Dutch investors send far more venture capital abroad than into domestic startups
Dutch investors are sending far more venture capital abroad than into domestic startups, with over 113 billion dollars leaving the country in the past 25 years, according to a report released Tuesday by PwC. During the same period, 23.6 billion dollars came into the Netherlands, making the country a net exporter of venture capital.
Barbara Baarsma, PwC’s chief economist and a professor at the University of Amsterdam, told De Telegraaf that the trend reflects structural issues in Europe’s capital markets. “We need innovative companies to strengthen our productivity and earning capacity,” she said. Foreign markets offer faster scalability for startups, Baarsma noted.
Dutch venture capitalists focus heavily on the United States, the United Kingdom, India, as well as other European countries. At the same time, foreign investors are increasingly active in the Netherlands, with more than a quarter of venture capital in Dutch companies coming from the United States, reportedly creating strong dependence on American capital.
The Dutch venture capital market has grown significantly since 2000, with deals increasing over 4,500 percent and total investment volume rising roughly 5,700 percent. A global correction began in 2022 following pandemic-era stimulus and rising interest rates.

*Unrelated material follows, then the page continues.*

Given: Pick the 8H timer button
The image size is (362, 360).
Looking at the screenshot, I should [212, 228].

“During the pandemic, there was a huge amount of capital available because governments and central banks stimulated the economy,” Baarsma said. “Digitalization accelerated, leading large companies to acquire innovative startups to integrate into their operations. This caused an exceptional investment wave.”
Investments are shifting from telecom and traditional ICT to knowledge-intensive sectors such as AI, cleantech, and deeptech. “Venture capital shows where new value is created. It invests not in yesterday’s structures, but in the opportunities of tomorrow,” Baarsma said.
The government has introduced the National Investment Institution and invests 100 million euros annually in regional campuses and innovation ecosystems. Baarsma said these measures could help if they take risks private investors avoid. “If it has to be fully market-conform, it doesn’t add much. You want an institution to take risks that private parties shy away from,” she said.
Baarsma also emphasized the European dimension. “Europe’s internal market is larger than the United States, but we don’t exploit that scale. We have barriers across 27 member states, including capital market regulations. Due to tensions with the U.S. and China, the need for strategic cooperation within Europe has grown,” she said. Harmonized rules could facilitate cross-border investments and reduce capital outflow.